Vom Autorücksitz auf den Heiligen Rasen
Dem jungen Polen Jerzy Janowicz gehört die Zukunft der Tenniswelt, in Wimbledon fordert er nun Andy Murray heraus
Als Jerzy Janowicz sein erstes Interview als Wimbledon-Halbfinalist geben musste, zitterte er am ganzen Körper und brachte kaum einen Satz heraus. Da stand dieser 2,03 Meter große Riese im Spielertunnel, hatte Tränen in den Augen und sagte: »Ich finde im Moment noch nicht die richtigen Worte dafür.« Dafür, dass er als erster polnischer Tennisspieler der Geschichte im Halbfinale eines Grand-Slam-Turniers steht. Dafür, dass er sich jetzt an diesem Freitag mit einem anderen Nationalhelden messen darf: Andy Murray.
Der Brite hatte seinen Fans im letzten Match des Tages auf dem Centre Court einige Stunden der Qual bereitet. 0:2 lag der 26-Jährige nach Sätzen gegen Fernando Verdasco schon hinten. »Es war pure Folter«, schrieb die »Daily Mail« am Donnerstag. Man hatte die traurig-tobenden Titelseiten der bunten Blätter schon vor sich gesehen: Wieder nix mit dem Ende der 77 Jahre währenden Titeldürre im Vereinigten Königreich. Wieder nix mit dem ersten britischen Wimbledon-Champion seit Fred Perry im Jahr 1936.

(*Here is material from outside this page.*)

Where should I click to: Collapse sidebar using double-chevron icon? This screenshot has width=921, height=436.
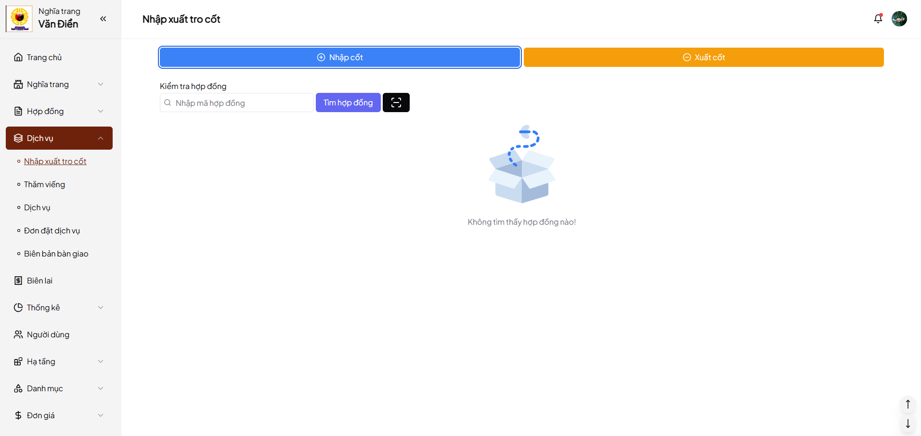[x=103, y=19]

Der Olympiasieger aber drehte dieses irrwitzige Match noch und gewann 4:6, 3:6, 6:1, 6:4, 7:5. »Gratuliere Andy, aber bitte tu uns das nicht noch mal an«, schrieb der »Daily Telegraph«. Die Sehnsucht nach einem der Ihren auf dem Wimbledon-Thron ist gewaltig auf der Insel. Fünfmal nacheinander schaffte es der schnoddrige Schotte mit der Nuschelstimme in die Runde der besten Vier beim Heim-Grand-Slam. Zum Titel reichte es nie. Und in diesem Jahr steht nun der vielleicht vielversprechendste Neuling im Weg.
»Das wird schwer. Er hat hier bislang sehr gut gespielt und ist absolut überzeugend aufgetreten«, sagte Murray über seinen nächsten Gegner. Janowicz begeistert die Zuschauer nicht nur mit seinen Aufschlägen, die bis zu 225 Kilometer pro Stunde schnell sind, seinen gefühlvollen Stoppbällen oder seinem tückischen Rückhand-Slice. Der Pole bringt die Zuschauer auch hinter sich, weil er seine Emotionen auf dem Platz auslebt. Er schimpft - mit sich selbst und wahlweise dem Stuhlschiedsrichter oder dem Linienrichter. Er schmeißt auch mal eine Flasche oder wirft nach einem Sieg seine Schuhe ins Publikum. Nach dem Viertelfinalsieg gegen Landsmann Lukasz Kubot erstaunten die beiden Freunde mit einem nicht gerade alltäglichen Trikottausch. Gras ist allerdings nicht gerade der Lieblingsbelag des Polen. »Ich spiele lieber auf Sand- oder Hartplätzen. Auf Rasen kann ich nie trainieren, weil wir in Polen keine solchen Plätze haben«, sagte er.
Janowizc gehört die Zukunft. Am kommenden Montag wird er in die Top 20 der Welt aufrücken, als erster Pole seit dem eleganten Wojtek Fibak, der in den 1980er-Jahren 15 Einzel- und 52 Doppeltitel gewann. »Darauf habe ich gewartet, davon habe ich geträumt«, sagte Janowicz. Erst vor einem Jahr hatte er in Wimbledon sein Grand-Slam-Debüt gegeben und gegen Florian Mayer (Bayreuth) in der dritten Runde nach zwei vergebenen Matchbällen verloren. 2012 konnte nicht zu den Australian Open reisen, weil der Flug zu teuer war. Janowicz hatte keine Sponsoren, bei Turnieren schlief er auch schon mal in seinem Auto.
2010 gewann er sein erstes Challenger-Turnier im französischen St. Remy, 2012 folgten drei weitere Titel in der zweiten Liga in Rom, Poznan und Scheveningen. »In Rom hat sich alles verändert. Er hat drei Spieler aus den Top 100 geschlagen. Da hat es klick gemacht«, sagt sein finnischer Trainer Kim Tiilikainen.